18: Rééducation des troubles de la sensibilité dans les traumatismes de la main

Chapitre 18


Rééducation des troubles de la sensibilité dans les traumatismes de la main





La prise en charge des troubles sensitifs est un volet primordial dans la rééducation de la main traumatique pour permettre à celle-ci une récupération et une réintégration les plus fonctionnelles possible au quotidien.


La rééducation sensitive est une rééducation spécifique, dépendante des résultats de l’évaluation. Elle tient compte des différentes étapes de la repousse lors d’une réparation nerveuse. D’autres pathologies telles que les amputations ou les syndromes canalaires peuvent être aussi responsables de troubles sensitifs. La rééducation sensitive traitera également les déficits liés à ces problématiques.

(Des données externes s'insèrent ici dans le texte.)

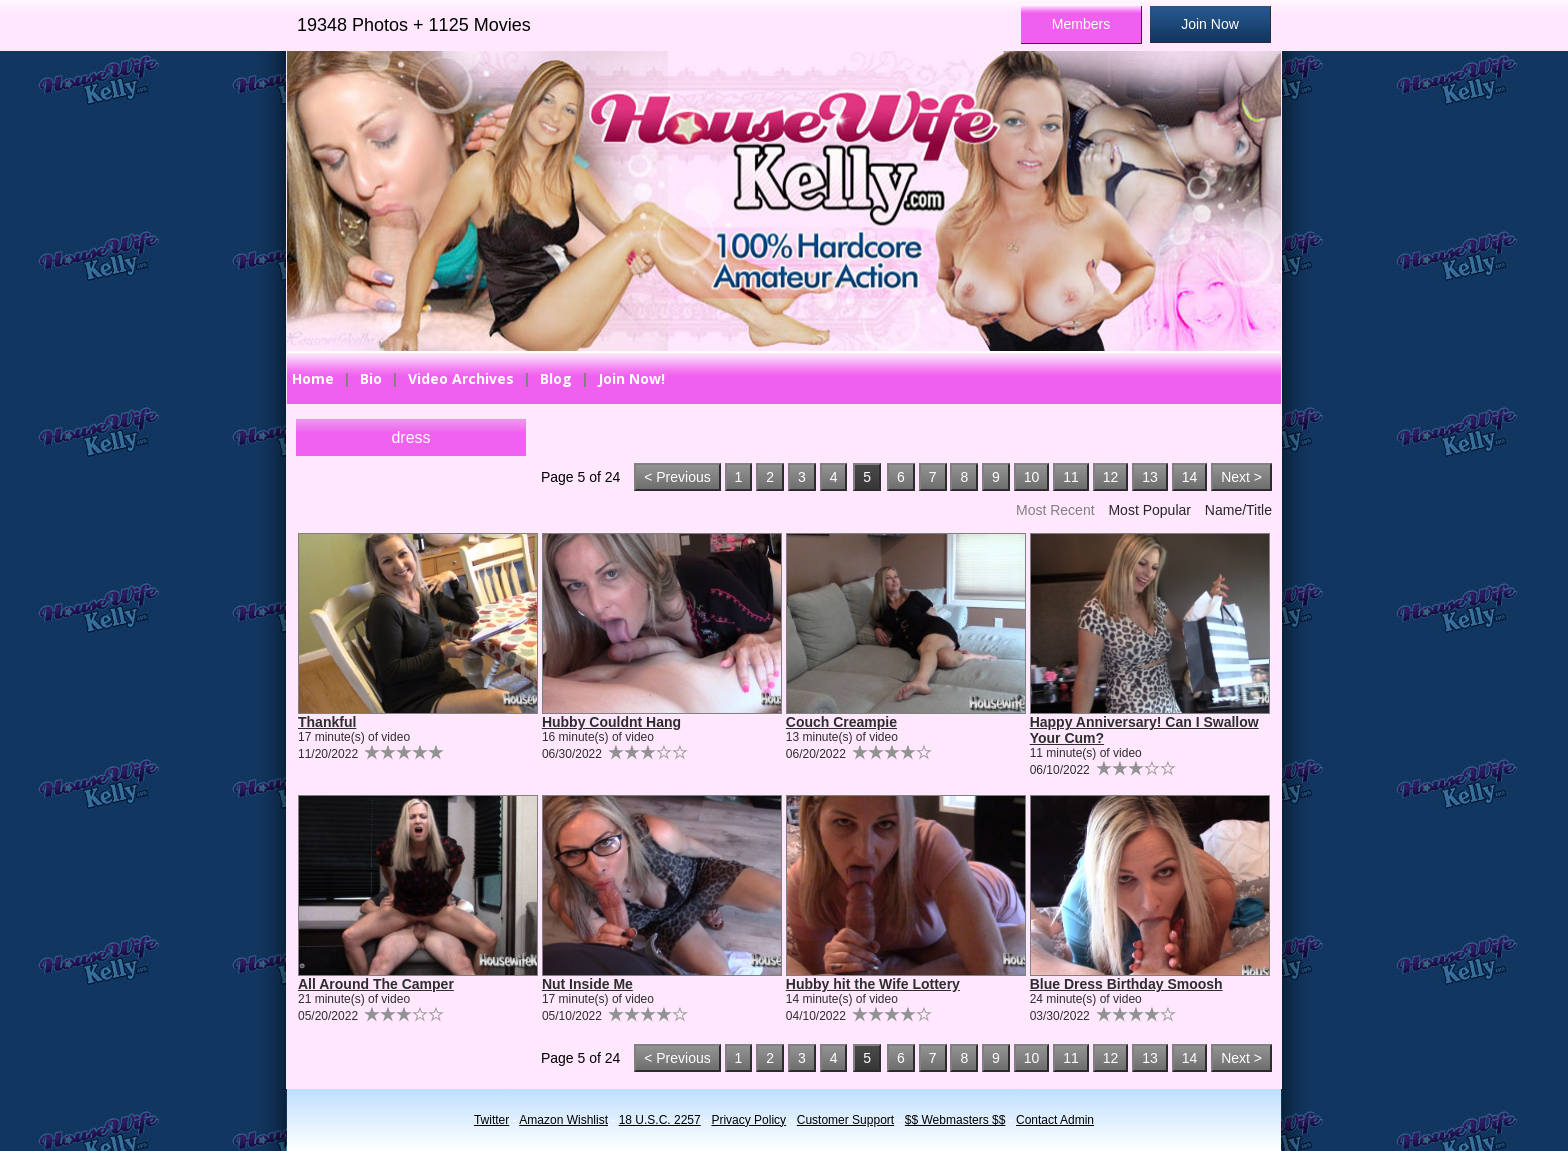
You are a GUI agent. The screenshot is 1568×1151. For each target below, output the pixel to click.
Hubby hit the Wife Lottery (873, 984)
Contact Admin (1055, 1120)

Cependant, il arrive parfois que des complications sensitives douloureuses se greffent et ralentissent, voire compromettent la réintégration de la main traumatique.


Ce chapitre rappelle les principes de la rééducation sensitive ainsi que les principales techniques appliquées. La dernière partie est consacrée à la prise en charge d’un territoire cutané hypersensible et les réflexions qu’elle peut susciter.



Rappel des principes et techniques de rééducation sensitive suivant les stades de recouvrement de la sensibilité





PEC d’un territoire anesthésique ou hypoesthésique sévère (S0 et S1)



Prévention des troubles trophiques


En l’absence de sensibilité de protection, le territoire anesthésié s’expose à des risques de brûlure, de coupures lors des actes de la vie quotidienne ou lors de techniques de rééducation utilisées pour le traitement des troubles associés au déficit sensitif. Le patient devra donc être éduqué pour appliquer une gestuelle de protection et de prévention. Le port d’orthèse statique et les traitements physiothérapiques qui comportent des risques de brûlures doivent être rigoureusement cadrés. Des attelles de protections telles des gants de protection en cuir, néoprène ou autre matériau, peuvent permettre d’assurer une protection efficace sans compromettre les activités courantes. L’adaptation de l’environnement du patient par des mesures simples telles que le capitonnage des aides techniques ou des outils est également possible.





Rééducation des hypoesthésies S2 S3 S4


Les techniques de rééducation de l’hypoesthésie visent à rendre intelligibles les messages véhiculés au cerveau par les voies sensitives, grâce à la neuroplasticité cérébrale. Pour ce faire, la rééducation doit se faire dans un endroit calme (propice à la concentration), quotidiennement (en salle de rééducation et à domicile), avec puis sans l’aide de la vue. La supervision du thérapeute est indispensable pour le contrôle des consignes et la diversification des exercices, en cas de lassitude. Elle consiste à :



• un travail de vibration : la caractéristique vibratoire est fonction des résultats obtenus au test de vibration, du type de récepteurs cutanés à stimuler, et des fréquences perçues par un maximum d’entre eux :



• un travail de discrimination et de stéréognosie, développé dans le chapitre 17.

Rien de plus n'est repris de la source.